On a small isolated island, there’s a community that lives by its own rules. Boys grow up knowing they will one day reign inside and outside the home, while girls know they will be married and pregnant within moments of hitting womanhood.

But before that time comes, there is an island ritual that offers children an exhilarating reprieve. Every summer they are turned out onto their doorsteps to roam wild: they run, they fight, they sleep on the beach and build camps in trees. They are free.

It is at the end of one of these summers, as the first frost laces the ground, that one of the younger girls witnesses something she was never supposed to see. And she returns home, muddy and terrified, clutching in her small hand a truth that could unravel their carefully constructed island world forever.

What I Thought:
Tinder Press is really becoming a must-watch publisher, with fantastic titles like Gather the Daughters popping up all over the place. My first response after reading this book was just ‘whoa’, and even after a little while to digest, it’s still difficult to articulate my thoughts on it.

# Dataset section:
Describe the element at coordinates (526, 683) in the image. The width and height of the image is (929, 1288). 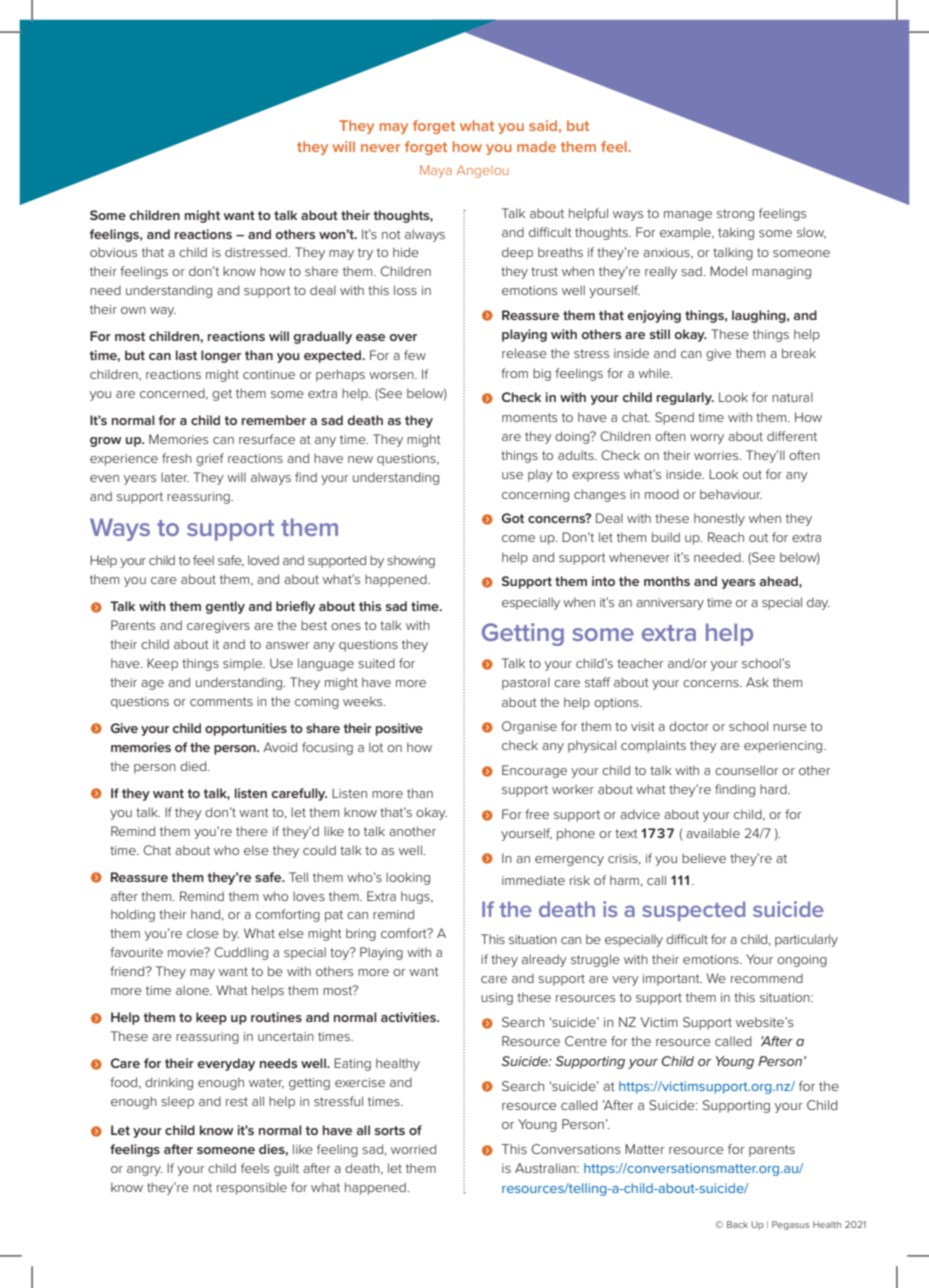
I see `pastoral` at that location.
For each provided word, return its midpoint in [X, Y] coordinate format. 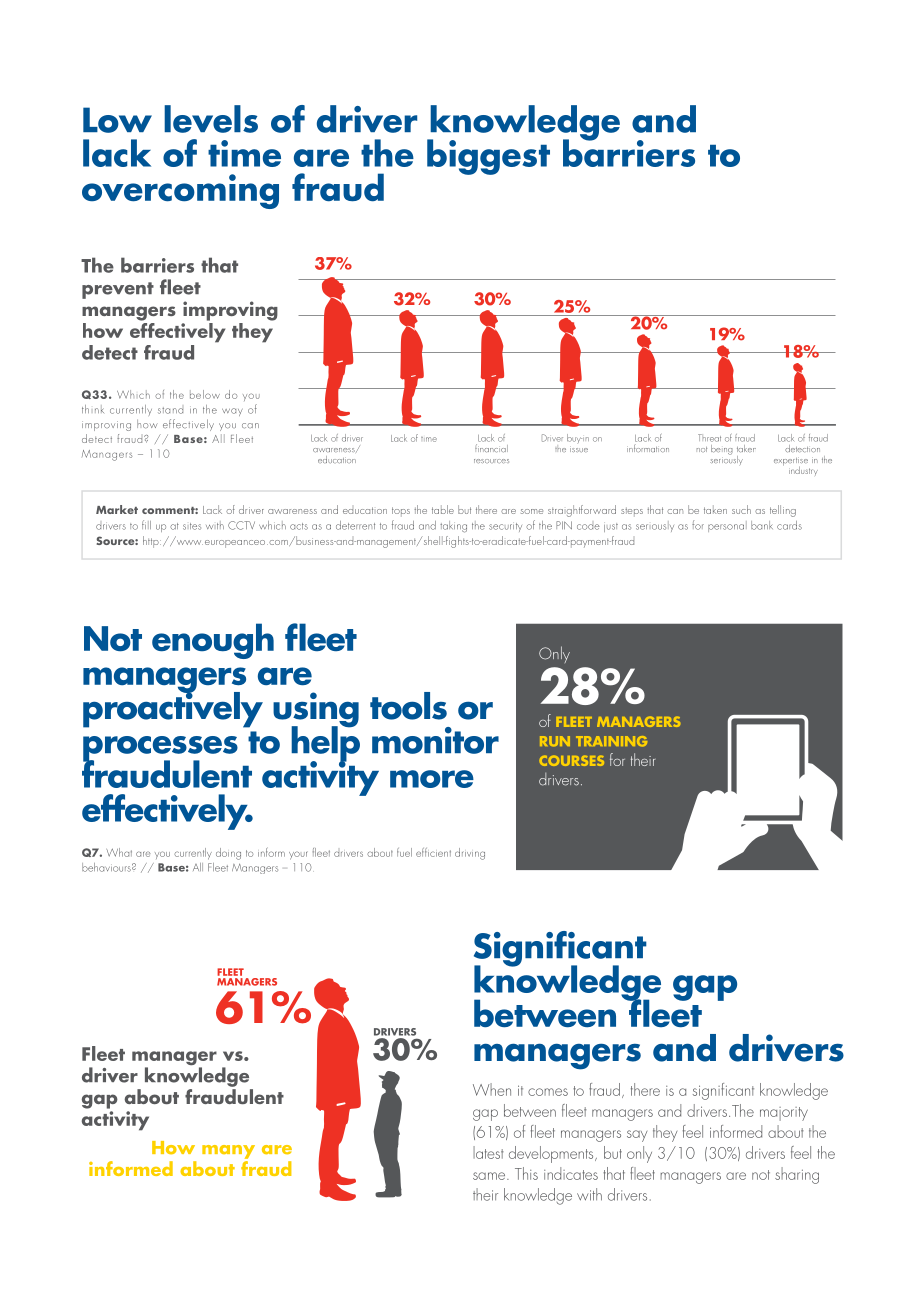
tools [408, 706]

# Required work:
• 1. Return the passage of the review that begins at the words "It is at the" and ends after the words "island world forever.", reproducing it exactly.
• 2. Using the review, answer the following:
(a) Where do the children sleep during their summers of roaming wild?
(b) What natural sign marks the end of the summer in which the younger girl witnesses something?
(c) Which publisher does the reviewer name?

# Answers to the problems:
• 1.
It is at the end of one of these summers, as the first frost laces the ground, that one of the younger girls witnesses something she was never supposed to see. And she returns home, muddy and terrified, clutching in her small hand a truth that could unravel their carefully constructed island world forever.

• 2.
(a) On the beach.
(b) The first frost lacing the ground.
(c) Tinder Press.